Yea, it's a bit unfortunate. In reality there should be overloads that take FileSpecs and std::strings or llvm::StringRefs, and then only 1 implementation that the others re-use. But right now there aren't.

lldb/trunk/source/Host/windows/Windows.cpp
210 ↗(On Diff #47539)

Ahh that extra logic is what I was referring to. I wasn't aware of those semantics of getcwd. Can you add a comment explaining that, since it's not obvious from looking at the code.

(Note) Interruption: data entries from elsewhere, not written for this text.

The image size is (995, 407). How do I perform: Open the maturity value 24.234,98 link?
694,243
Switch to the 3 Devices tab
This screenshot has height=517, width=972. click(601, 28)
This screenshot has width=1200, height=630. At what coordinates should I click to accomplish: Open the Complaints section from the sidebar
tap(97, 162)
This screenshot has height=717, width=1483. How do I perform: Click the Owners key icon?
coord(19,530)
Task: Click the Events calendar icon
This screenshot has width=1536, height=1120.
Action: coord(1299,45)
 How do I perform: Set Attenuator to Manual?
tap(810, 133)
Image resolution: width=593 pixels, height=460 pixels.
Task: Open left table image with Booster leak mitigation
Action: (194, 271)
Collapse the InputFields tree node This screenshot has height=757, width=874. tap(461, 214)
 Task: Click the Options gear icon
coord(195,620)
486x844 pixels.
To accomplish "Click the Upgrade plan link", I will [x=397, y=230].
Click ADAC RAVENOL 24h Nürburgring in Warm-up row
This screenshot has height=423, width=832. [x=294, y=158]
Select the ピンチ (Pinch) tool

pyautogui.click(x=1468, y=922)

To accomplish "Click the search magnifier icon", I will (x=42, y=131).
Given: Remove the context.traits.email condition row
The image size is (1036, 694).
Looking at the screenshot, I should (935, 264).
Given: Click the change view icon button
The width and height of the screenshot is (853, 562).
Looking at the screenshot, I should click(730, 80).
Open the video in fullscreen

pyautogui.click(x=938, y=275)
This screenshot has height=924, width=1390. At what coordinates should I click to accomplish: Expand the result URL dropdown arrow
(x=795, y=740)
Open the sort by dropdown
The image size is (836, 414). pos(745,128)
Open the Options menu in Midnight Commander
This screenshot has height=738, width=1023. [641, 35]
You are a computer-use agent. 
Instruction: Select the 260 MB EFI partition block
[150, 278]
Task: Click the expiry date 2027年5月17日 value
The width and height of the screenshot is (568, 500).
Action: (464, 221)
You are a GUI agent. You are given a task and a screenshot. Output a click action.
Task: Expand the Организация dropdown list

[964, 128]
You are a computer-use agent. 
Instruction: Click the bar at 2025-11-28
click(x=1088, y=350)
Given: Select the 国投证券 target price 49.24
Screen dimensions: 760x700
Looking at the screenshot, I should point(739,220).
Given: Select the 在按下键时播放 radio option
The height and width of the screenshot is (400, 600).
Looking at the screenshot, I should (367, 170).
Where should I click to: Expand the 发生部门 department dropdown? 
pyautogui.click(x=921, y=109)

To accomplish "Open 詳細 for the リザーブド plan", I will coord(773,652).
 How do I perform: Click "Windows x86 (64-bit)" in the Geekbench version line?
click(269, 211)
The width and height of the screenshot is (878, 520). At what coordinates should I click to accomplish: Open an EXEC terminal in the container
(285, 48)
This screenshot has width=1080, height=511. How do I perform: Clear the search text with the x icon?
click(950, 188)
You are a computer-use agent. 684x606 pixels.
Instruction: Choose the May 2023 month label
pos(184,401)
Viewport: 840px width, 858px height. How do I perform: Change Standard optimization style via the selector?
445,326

lldb/trunk/source/Plugins/ScriptInterpreter/Python/PythonDataObjects.cpp
1175 ↗(On Diff #47539)

We have a function somewhere that converts a mode string to the enum. I think it's in File.h or File.cpp. Let me know if you can't find it.

cameron314 added inline comments.Feb 22 2016, 3:39 PM
lldb/trunk/tools/driver/Driver.cpp
1289 ↗(On Diff #47539)

Hmm, turns out it does. I'll add code to revert it at the end.

amccarth added inline comments.Feb 22 2016, 3:47 PM
lldb/trunk/source/Host/common/FileSpec.cpp
1179 ↗(On Diff #47539)

Ah, I see. I work in another code base where PATH_MAX is synonymous with MAX_PATH, so I was confused.

Buffers of 32K characters on the stack seem like a bad idea. We need a vector or string or some other container that puts the bulk of the data somewhere other than the stack.

cameron314 added inline comments.Feb 22 2016, 4:01 PM
lldb/trunk/source/Core/Disassembler.cpp
881 ↗(On Diff #47539)

This makes sense. I'm almost done with the next version of the patch, we'll see what should make the cut at that point.

lldb/trunk/source/Host/common/FileSpec.cpp
1179 ↗(On Diff #47539)

Right. There's currently ~110 places in LLDB that allocate buffers of size PATH_MAX on the stack. Nearly all of those predate my patch, it seems.

lldb/trunk/source/Host/windows/Windows.cpp
210 ↗(On Diff #47539)

Haha, sure. I wasn't aware either, but it blew up at runtime since it turns out LLDB actually makes use of this when booting with a relative path.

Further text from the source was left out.